## TRY IT
Exact copy, pictures excluded: output the lines from the opening of the entries through the line bearing "Image resolution: width=933".

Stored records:
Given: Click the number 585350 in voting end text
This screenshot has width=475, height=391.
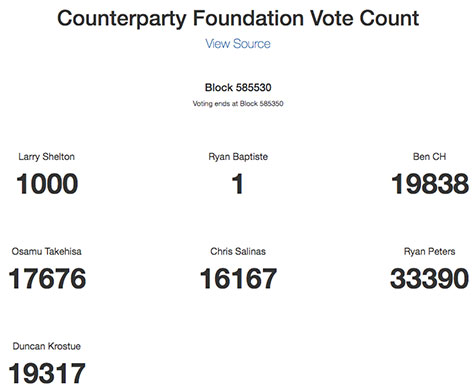Looking at the screenshot, I should (x=272, y=104).
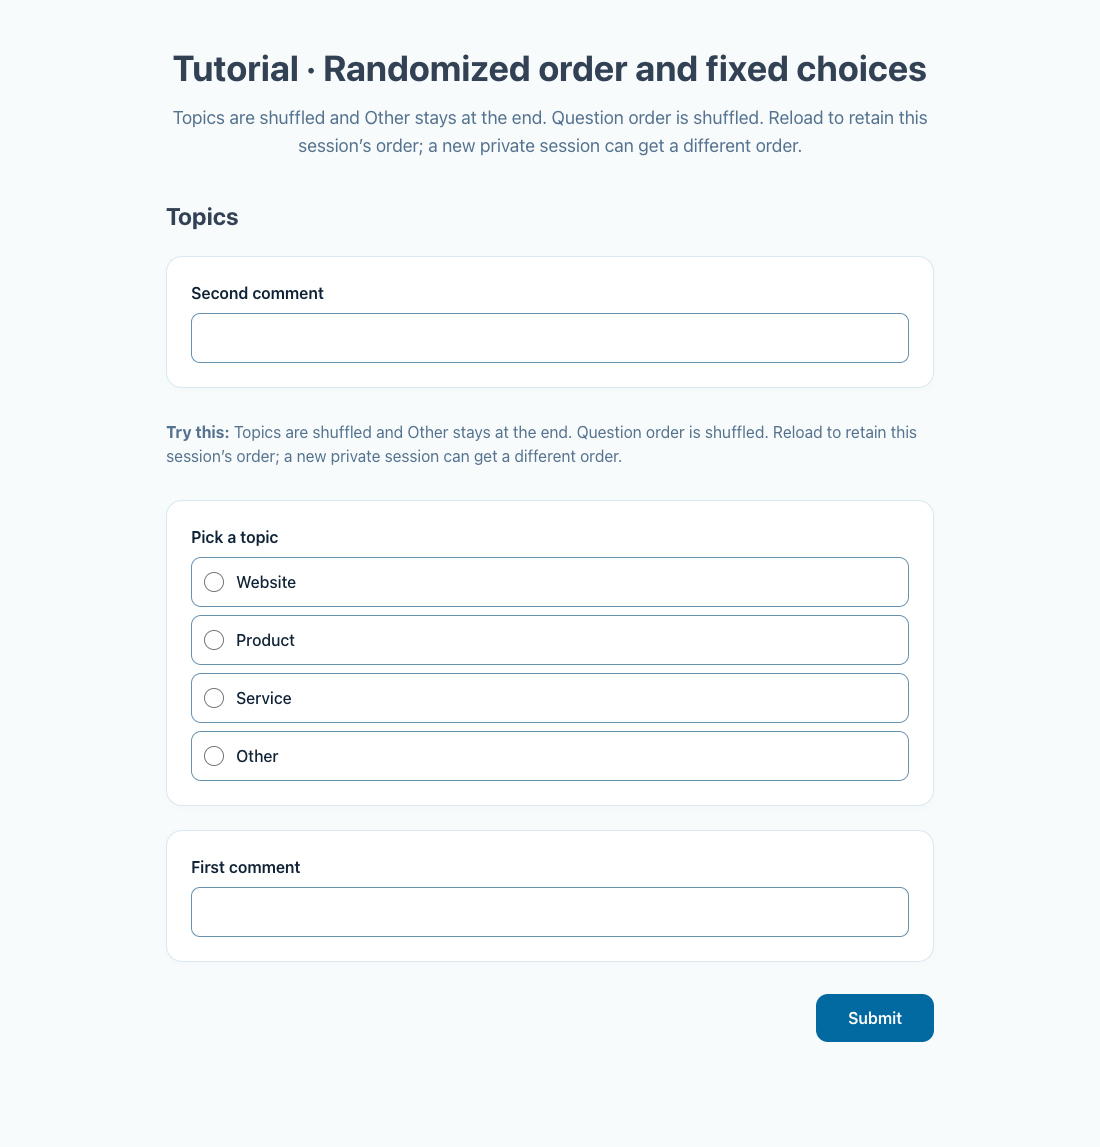Image resolution: width=1100 pixels, height=1147 pixels.
Task: Click the "Second comment" field label
Action: tap(257, 293)
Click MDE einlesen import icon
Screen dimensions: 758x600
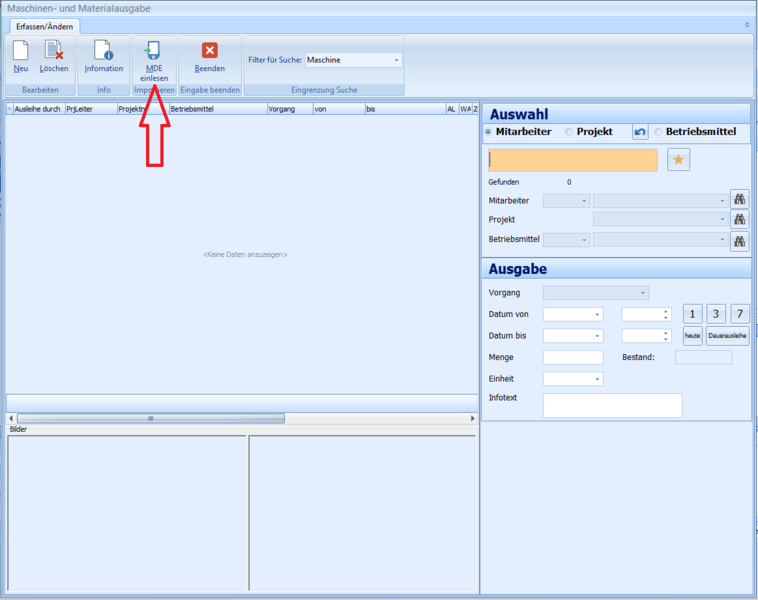tap(153, 51)
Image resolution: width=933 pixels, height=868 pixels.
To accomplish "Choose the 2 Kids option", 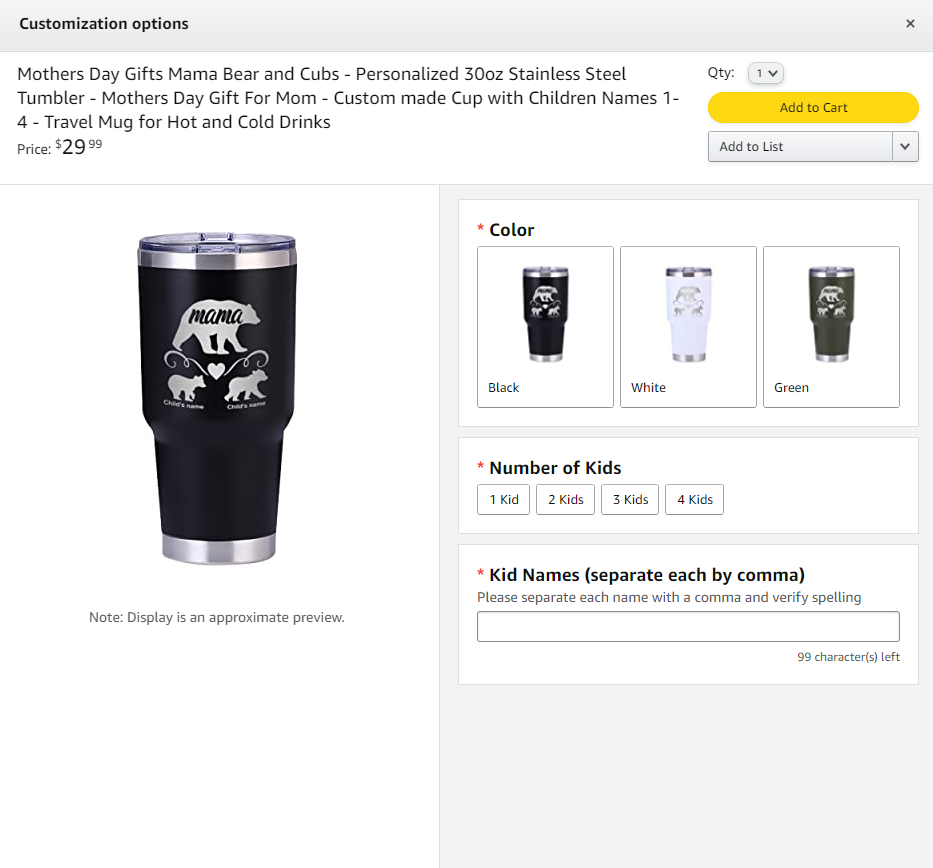I will pyautogui.click(x=565, y=499).
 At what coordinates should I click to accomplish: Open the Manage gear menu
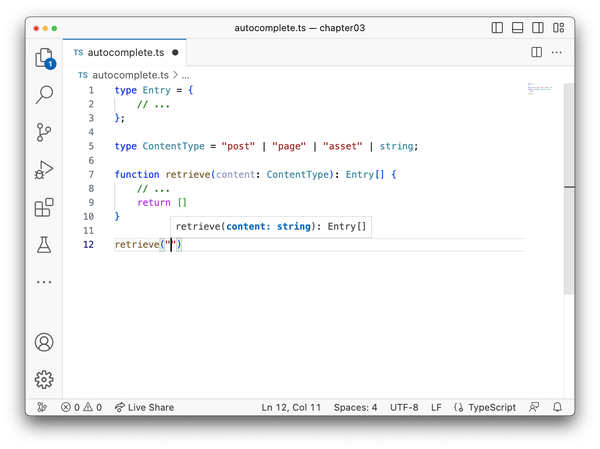[44, 379]
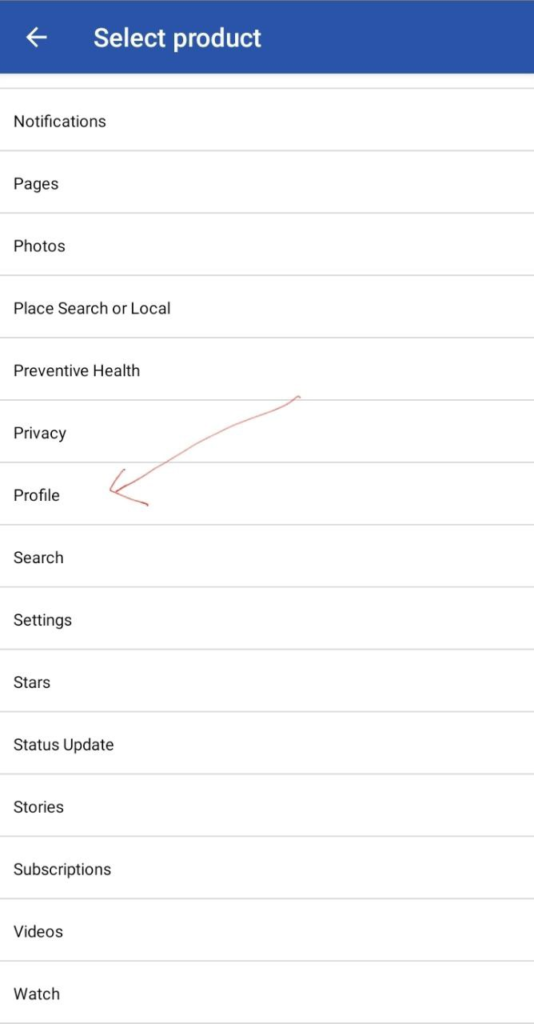Viewport: 534px width, 1024px height.
Task: Select Preventive Health option
Action: pyautogui.click(x=267, y=370)
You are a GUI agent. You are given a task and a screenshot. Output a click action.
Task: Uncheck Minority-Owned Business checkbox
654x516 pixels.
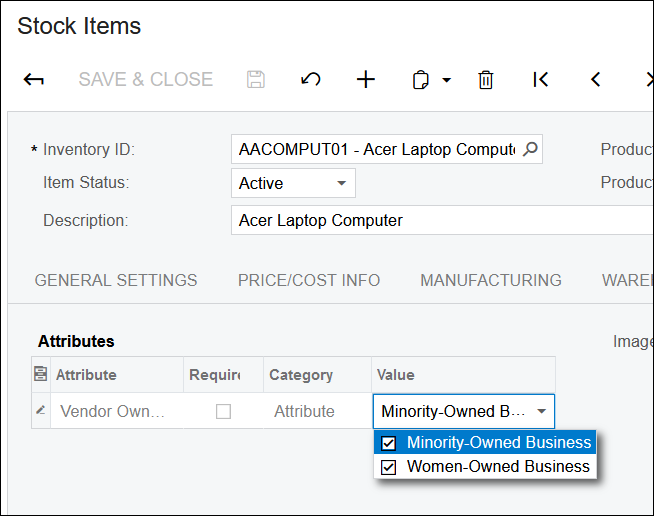[389, 443]
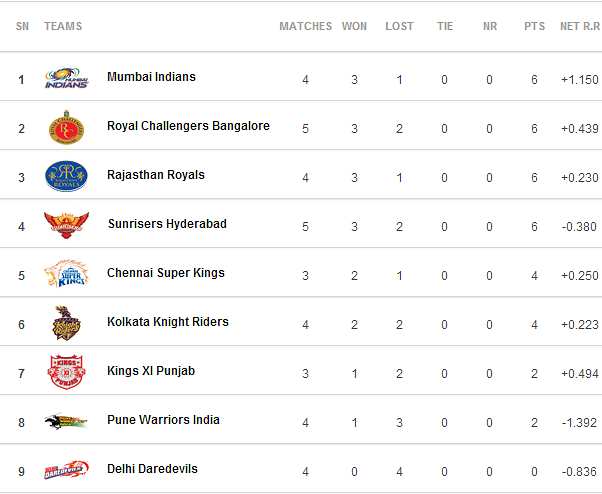Sort by the NET R.R column header
The width and height of the screenshot is (602, 494).
pos(580,26)
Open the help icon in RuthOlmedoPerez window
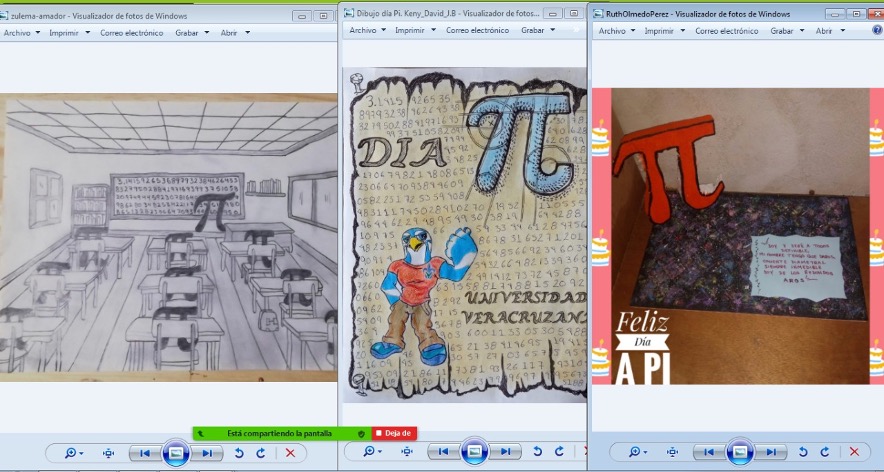The image size is (884, 472). [877, 31]
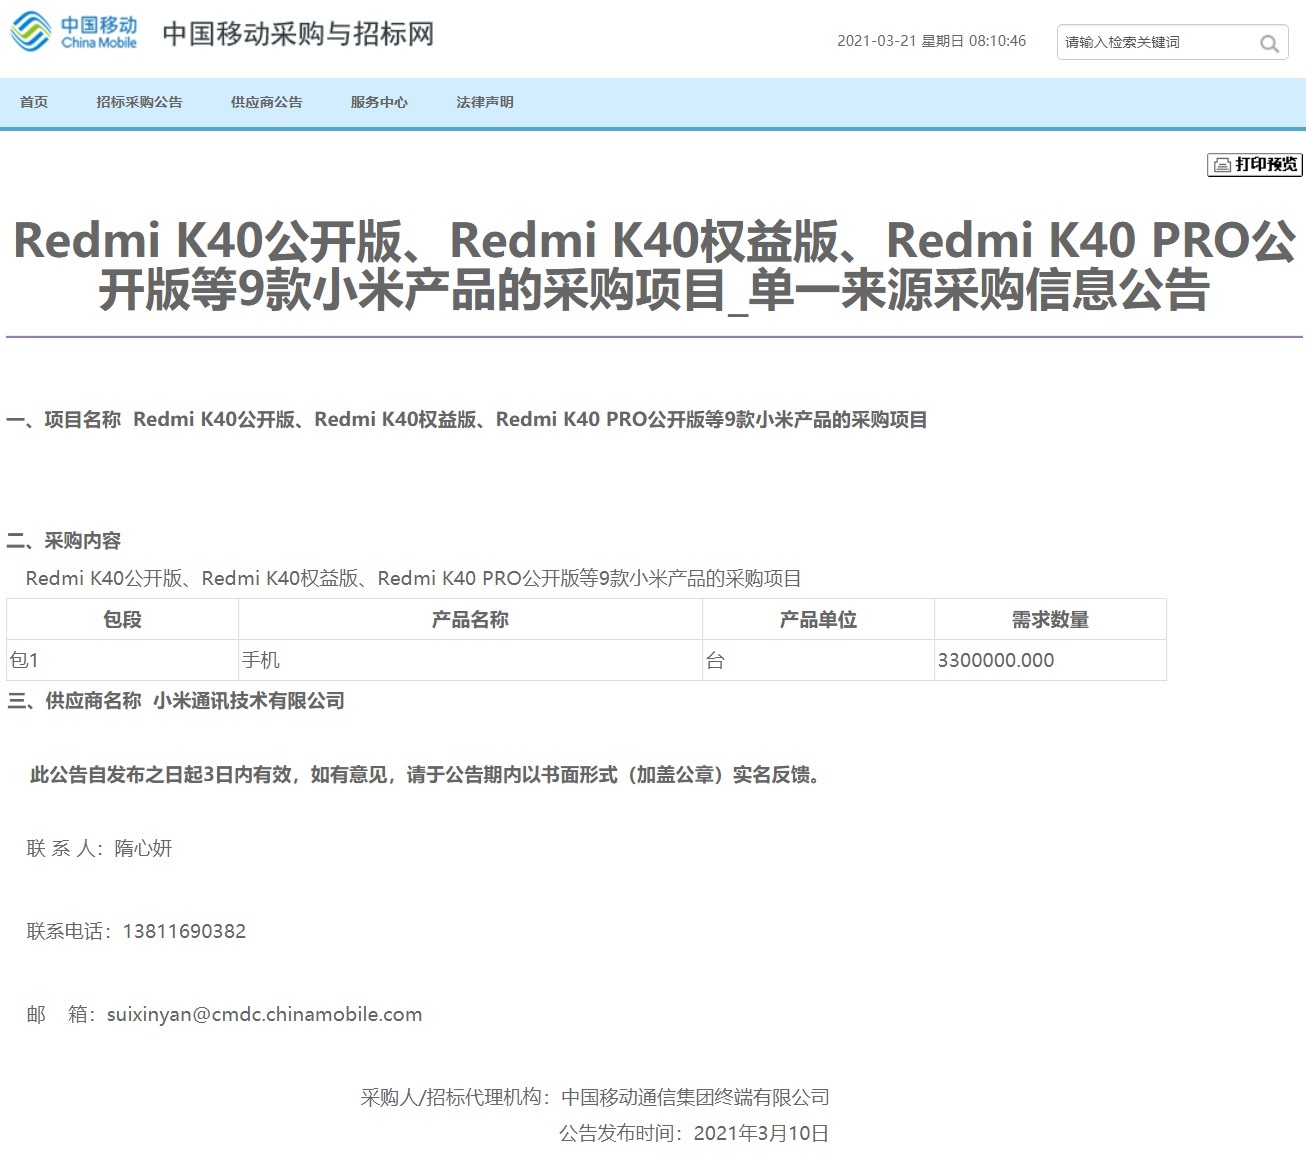1306x1168 pixels.
Task: Open the 招标采购公告 menu item
Action: tap(139, 102)
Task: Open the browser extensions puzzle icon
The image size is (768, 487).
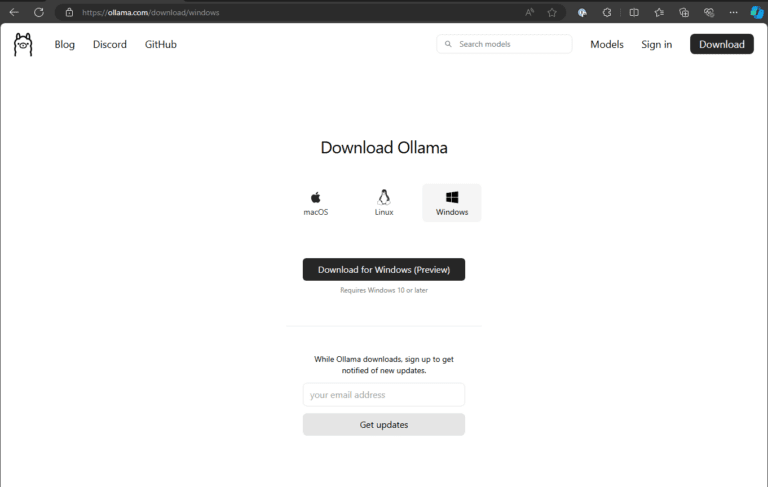Action: click(x=607, y=12)
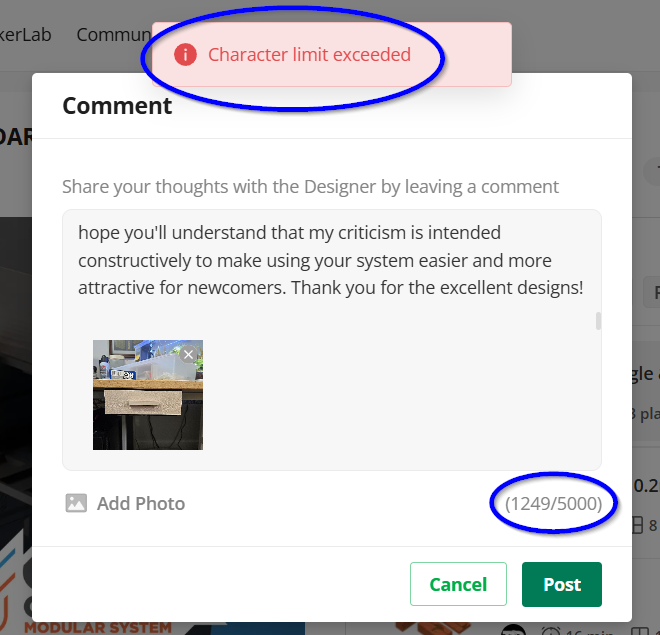Click the comment box scrollbar handle
Image resolution: width=660 pixels, height=635 pixels.
(598, 321)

## TASK SOLUTION
Given: Click the number 585350 in voting end text
This screenshot has width=475, height=391.
Looking at the screenshot, I should (x=272, y=104).
Image resolution: width=1100 pixels, height=1147 pixels.
Task: Click the "Second comment" field label
Action: tap(257, 293)
Click MDE einlesen import icon
Screen dimensions: 758x600
tap(153, 51)
Image resolution: width=933 pixels, height=868 pixels.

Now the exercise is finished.